◆ **Given task**:
Rewrite the lines from the line with "You are a GUI agent. The screenshot is 797×2576." to the line with "Isi form saran (399, 997)", changing "pixel" to "point" and leaving everything else the same. Return only those lines.

◆ **Exercise data**:

- - - - -

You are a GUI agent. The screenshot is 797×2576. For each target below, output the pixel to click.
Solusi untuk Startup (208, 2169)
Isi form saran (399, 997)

- - - - -

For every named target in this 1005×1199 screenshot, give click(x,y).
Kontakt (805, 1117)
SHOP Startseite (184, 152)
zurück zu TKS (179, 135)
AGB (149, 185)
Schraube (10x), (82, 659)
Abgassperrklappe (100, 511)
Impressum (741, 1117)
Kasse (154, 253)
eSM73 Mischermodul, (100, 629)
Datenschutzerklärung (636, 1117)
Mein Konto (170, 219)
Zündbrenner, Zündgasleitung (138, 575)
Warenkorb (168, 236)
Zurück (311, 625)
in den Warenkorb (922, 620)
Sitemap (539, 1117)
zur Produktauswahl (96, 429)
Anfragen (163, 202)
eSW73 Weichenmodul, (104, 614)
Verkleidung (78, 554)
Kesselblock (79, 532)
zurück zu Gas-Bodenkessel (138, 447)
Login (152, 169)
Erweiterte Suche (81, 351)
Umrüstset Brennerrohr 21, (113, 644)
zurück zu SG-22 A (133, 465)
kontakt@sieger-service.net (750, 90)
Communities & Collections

- - - - -

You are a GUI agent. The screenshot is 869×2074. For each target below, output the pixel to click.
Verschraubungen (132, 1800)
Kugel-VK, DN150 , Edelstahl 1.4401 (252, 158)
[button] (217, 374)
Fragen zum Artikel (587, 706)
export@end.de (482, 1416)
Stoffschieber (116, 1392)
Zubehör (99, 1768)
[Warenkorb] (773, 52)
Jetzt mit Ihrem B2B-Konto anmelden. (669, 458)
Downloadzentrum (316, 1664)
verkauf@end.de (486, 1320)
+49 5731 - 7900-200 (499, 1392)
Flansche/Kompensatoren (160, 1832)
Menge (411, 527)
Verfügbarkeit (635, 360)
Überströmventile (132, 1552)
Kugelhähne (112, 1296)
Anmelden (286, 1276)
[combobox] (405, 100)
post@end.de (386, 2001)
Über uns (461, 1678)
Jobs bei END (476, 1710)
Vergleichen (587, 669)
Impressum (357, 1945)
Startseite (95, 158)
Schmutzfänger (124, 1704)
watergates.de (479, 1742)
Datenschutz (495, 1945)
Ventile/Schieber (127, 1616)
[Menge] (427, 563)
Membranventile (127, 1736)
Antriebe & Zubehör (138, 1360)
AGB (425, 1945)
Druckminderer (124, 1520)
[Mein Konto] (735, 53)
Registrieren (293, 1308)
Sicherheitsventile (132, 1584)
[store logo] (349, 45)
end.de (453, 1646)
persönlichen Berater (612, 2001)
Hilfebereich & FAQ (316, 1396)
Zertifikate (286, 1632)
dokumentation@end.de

- - - - -

◆ **Complete answer**:
You are a GUI agent. The screenshot is 797×2576. For each target below, output the point to click.
Solusi untuk Startup (208, 2169)
Isi form saran (399, 997)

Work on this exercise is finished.